In an era that tends to over sexualize things, the smiling attentions of the twentysomething barista at Peet’s are not to be taken for granted.  Nothing by way of attention from a young woman is ever to be taken for granted at age 64.  Will you still need me, will you still feed me?  Thing is, I do have special needs.  Very special.  The need to have someone carry my brimming café mocha to a distant table, the need to have loving attention, the need to feel needed, particularly this morning.

Jane could not stay the night.  Something was going on with her daughter, so Jane rushed home.  Abandoning me to the forces of…what?  Emptiness, mostly.  And cellular memory.  Growing up with a mother so nervous and preoccupied that she might as well have been elsewhere.  She was elsewhere, emotionally.  While I was all too present.  Being present, as the life mystery gradually reveals, is both curse and asset.  Trouble is, the latter has only become apparent late in life.  ‘Enormous Changes at the Last Minute,’ to quote Grace Paley.

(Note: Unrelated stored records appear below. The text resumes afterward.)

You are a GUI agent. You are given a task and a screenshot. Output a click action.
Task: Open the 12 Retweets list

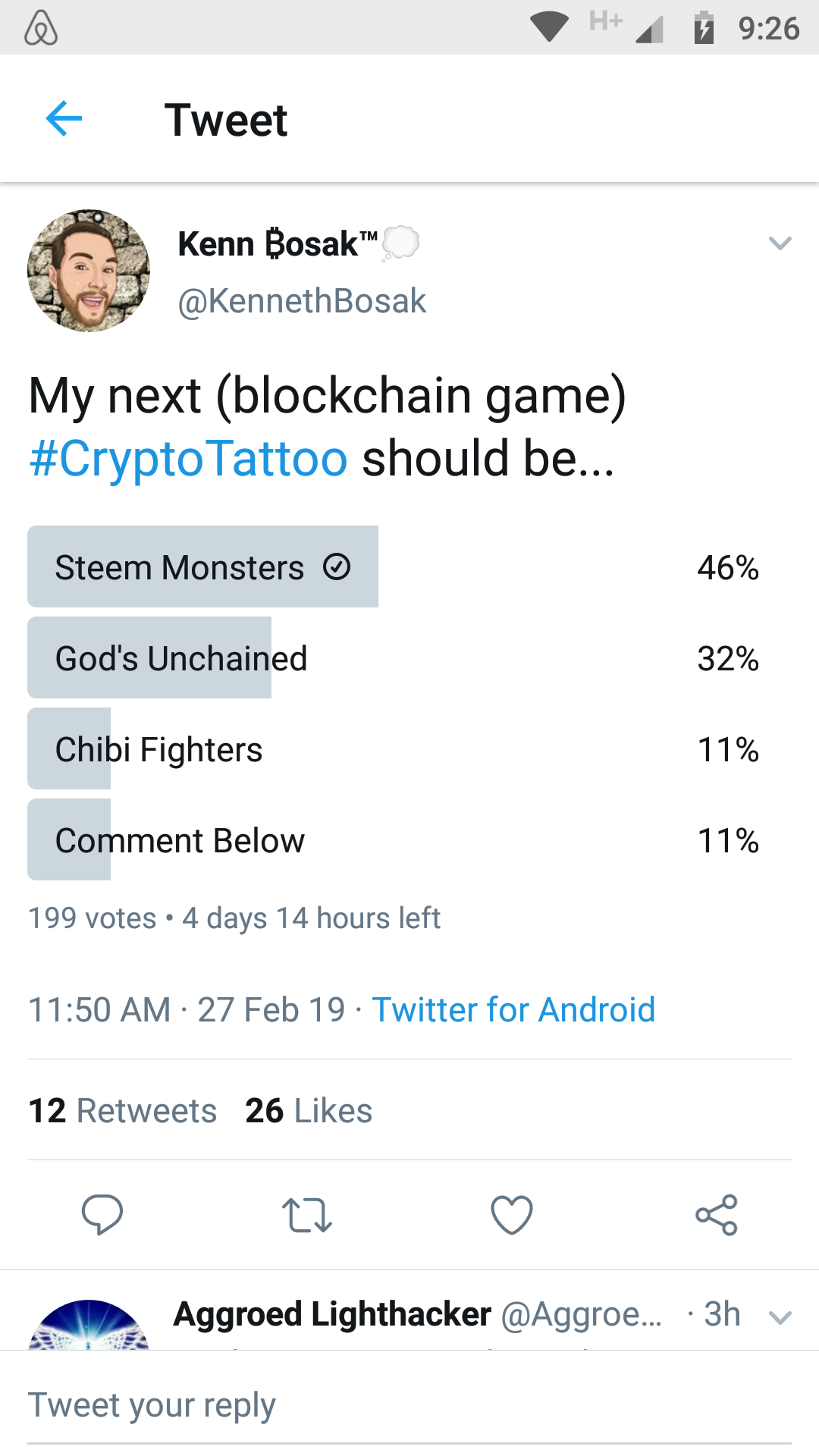click(x=123, y=1111)
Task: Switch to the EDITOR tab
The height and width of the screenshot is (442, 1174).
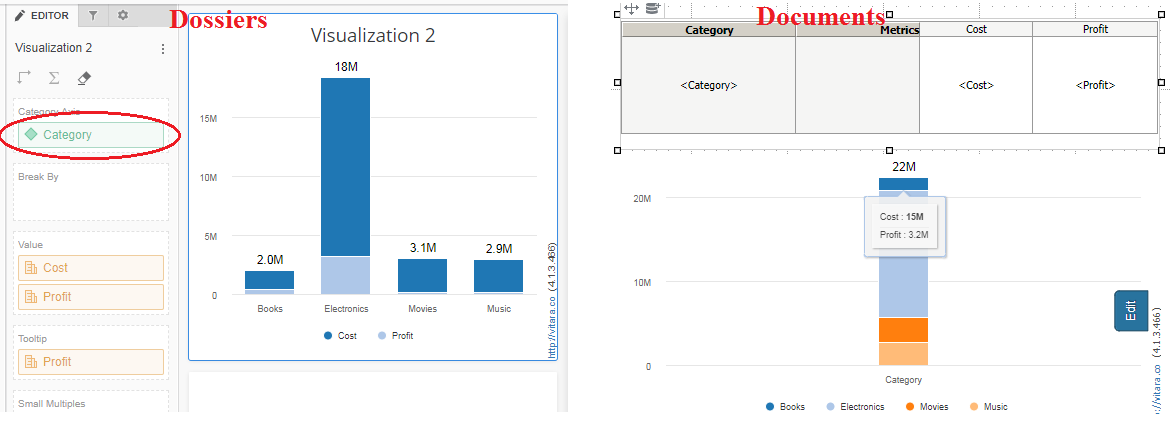Action: click(41, 16)
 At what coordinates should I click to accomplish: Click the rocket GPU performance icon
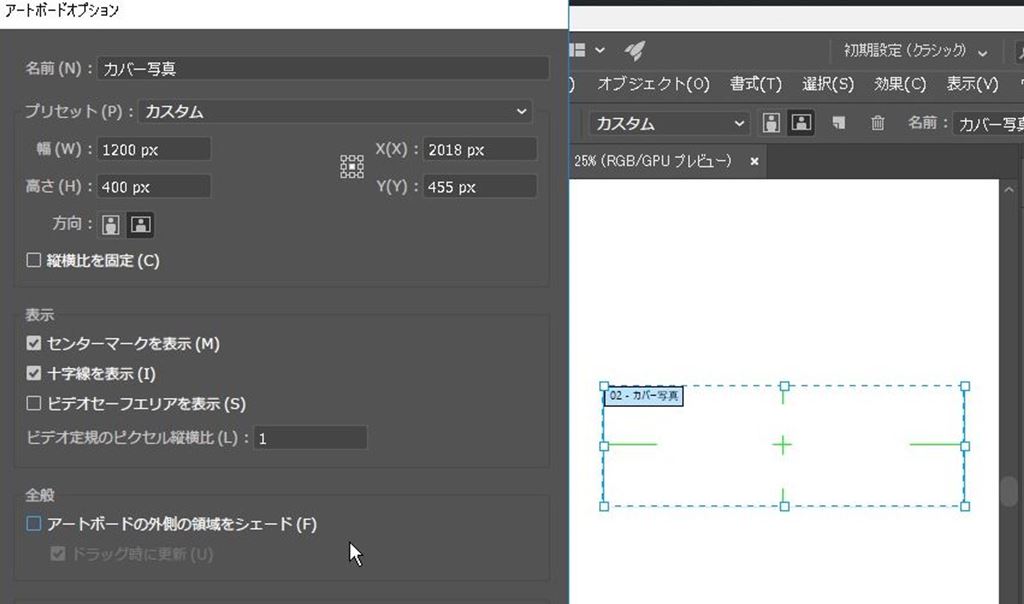click(x=634, y=50)
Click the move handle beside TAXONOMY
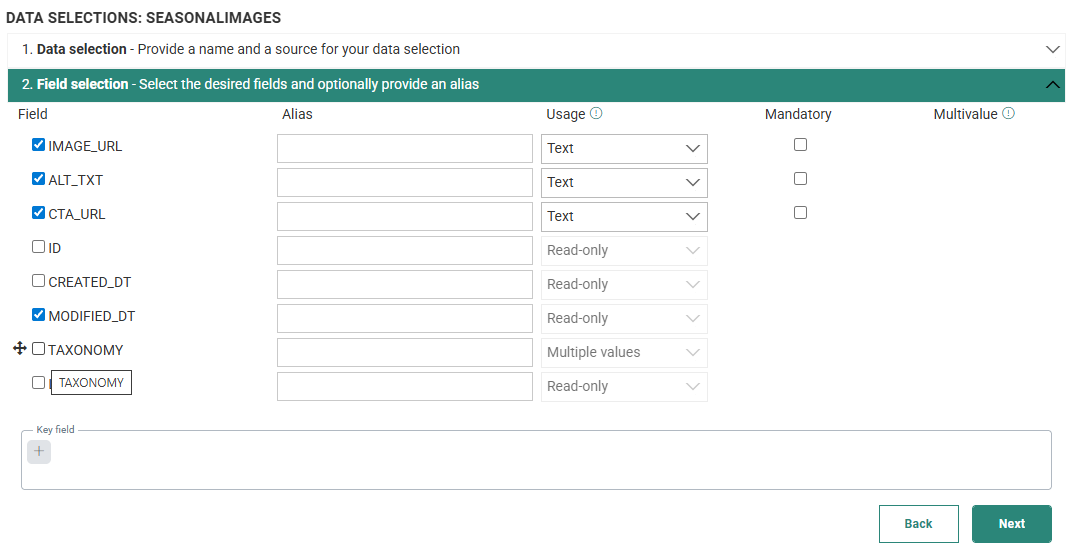This screenshot has height=548, width=1075. point(19,349)
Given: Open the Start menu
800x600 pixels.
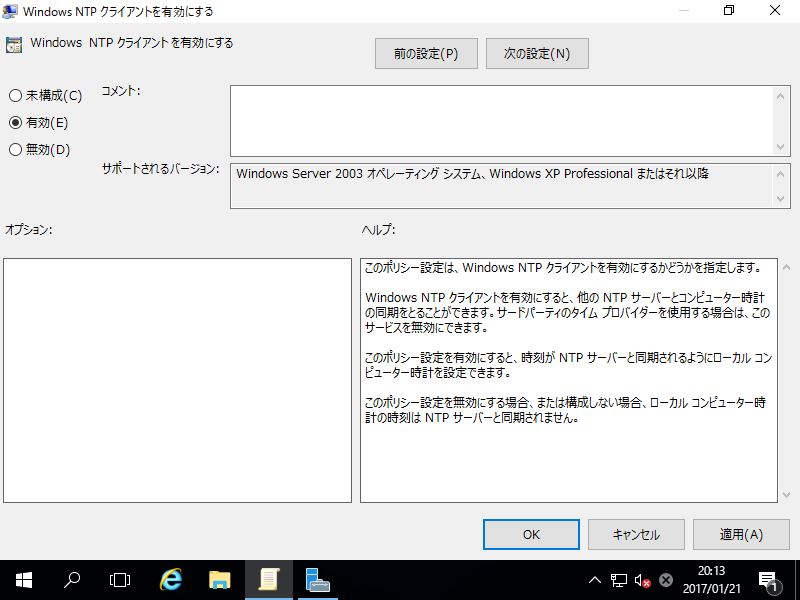Looking at the screenshot, I should [x=22, y=579].
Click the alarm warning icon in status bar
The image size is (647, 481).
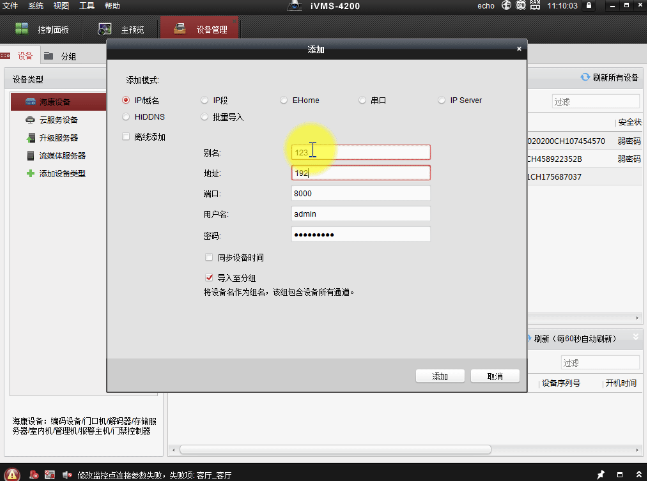coord(12,473)
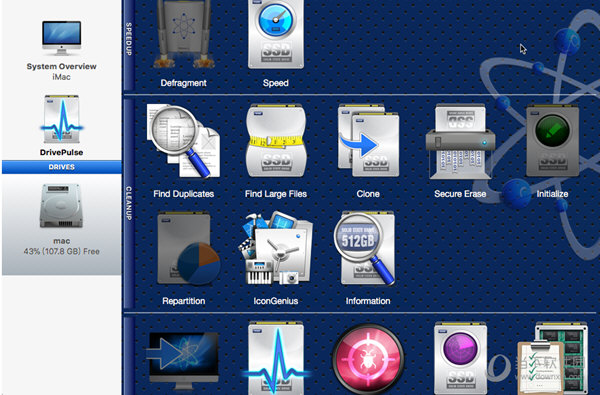
Task: Click the DRIVES section header
Action: click(x=62, y=167)
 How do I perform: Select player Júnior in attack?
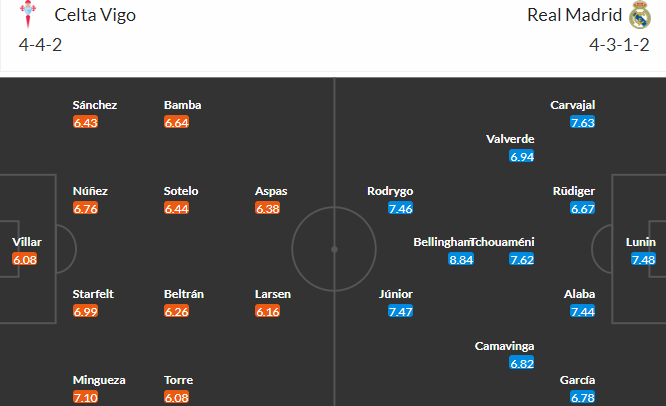tap(396, 294)
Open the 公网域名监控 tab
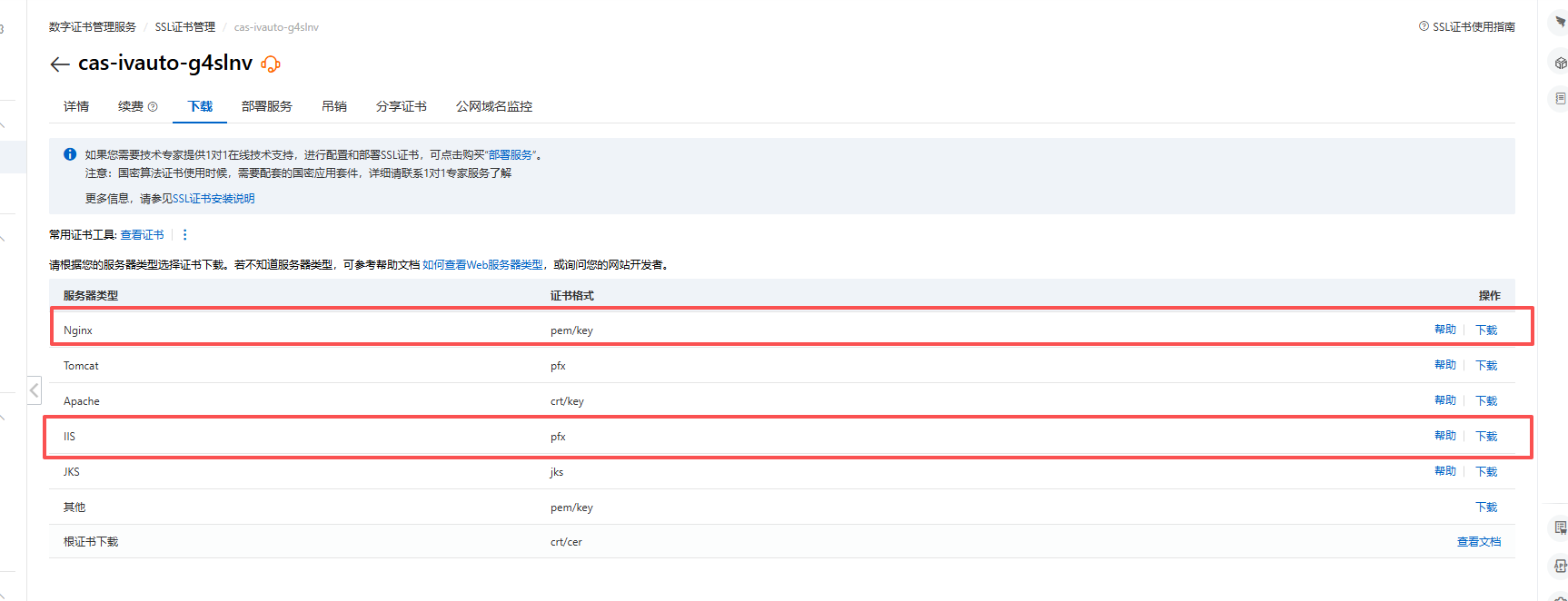The image size is (1568, 601). 493,106
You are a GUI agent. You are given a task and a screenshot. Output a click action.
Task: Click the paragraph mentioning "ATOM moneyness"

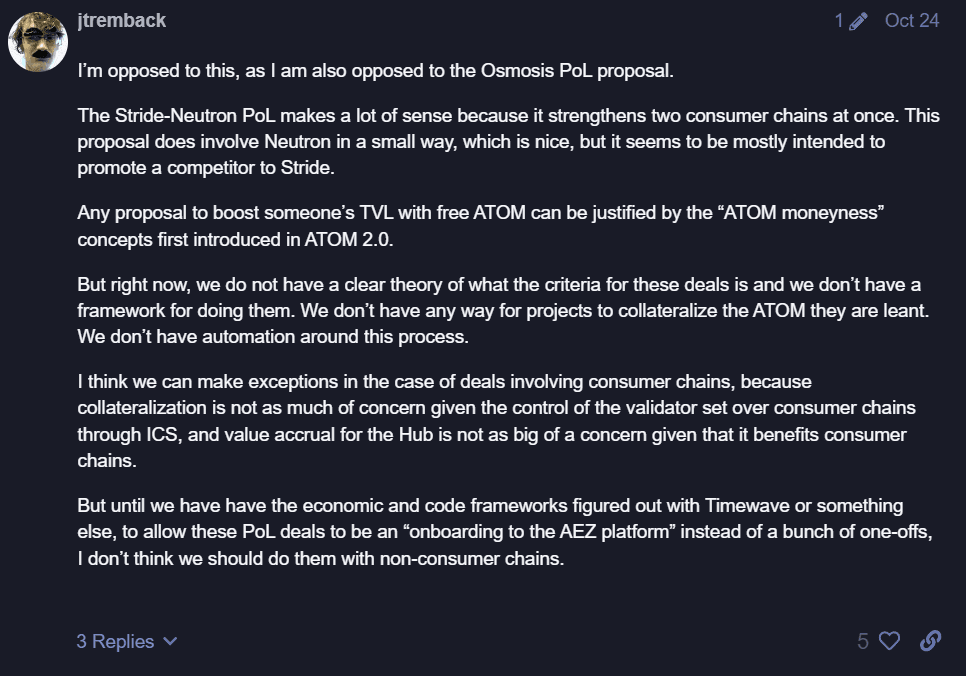click(481, 226)
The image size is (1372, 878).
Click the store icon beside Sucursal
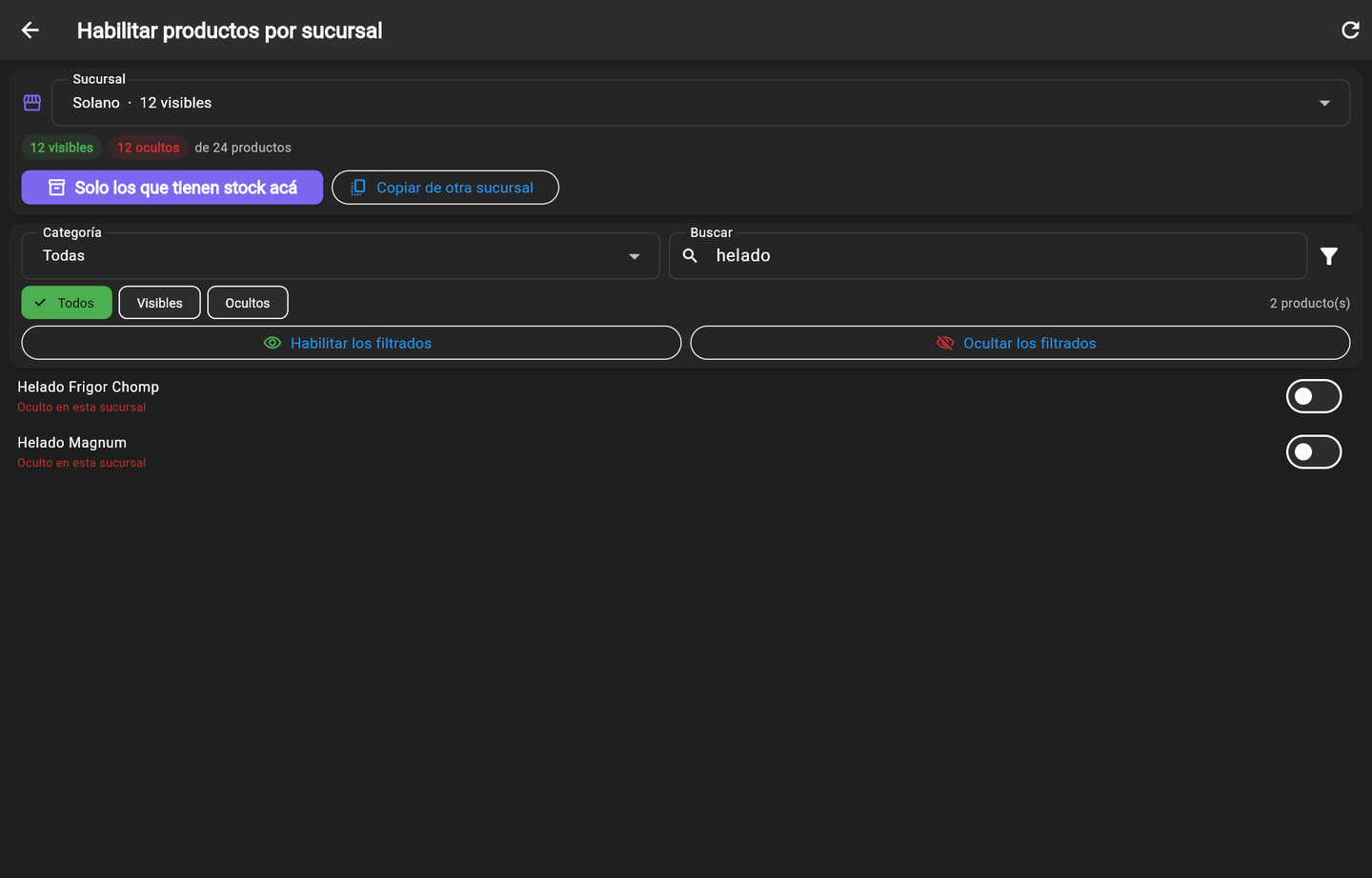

Thing about the girl at Peet’s, beyond the soft young skin, bursting breasts, and smile…is that she remembers.  That I like a sprinkle of chocolate atop my cappuccino.  That I like a spoon.  That I like her, goes without saying, although I do my best to be, well, discrete.  By which I really mean that my need for personal, loving attention is too heartbreakingly real this morning.  Just as her kindness is too heartbreakingly generous.  This is what my life is all about.  Learning to be deserving.  Learning, period.

Jane having abandoned me to the forces of the night, I actually slept pretty well until about 5 AM when the Wild Things gathered force.  An hour or so later, I gave up, conducted myself through the morning’s bathroom rituals…until Jane blew in to help me get dressed.  Not that I can’t do this on my own.  But, it occurred to me this very morning, I have several decades of doing this on my own.  Personal attention.  Intimate tending to the body and its daily needs.  Socks.  One must make a sock choice, which I generally shrug off.  But not this morning.  Warm ones.  Seemingly silly in mid-April, but not if I reside in my own body.  Old.  Paralyzed.  Circulation marginal.  The day cool.  Let us dress in woolen socks.  That I readily get with the mothering program, not insisting on my macho ability to brave the mild California elements on my own, represents a sort of progress.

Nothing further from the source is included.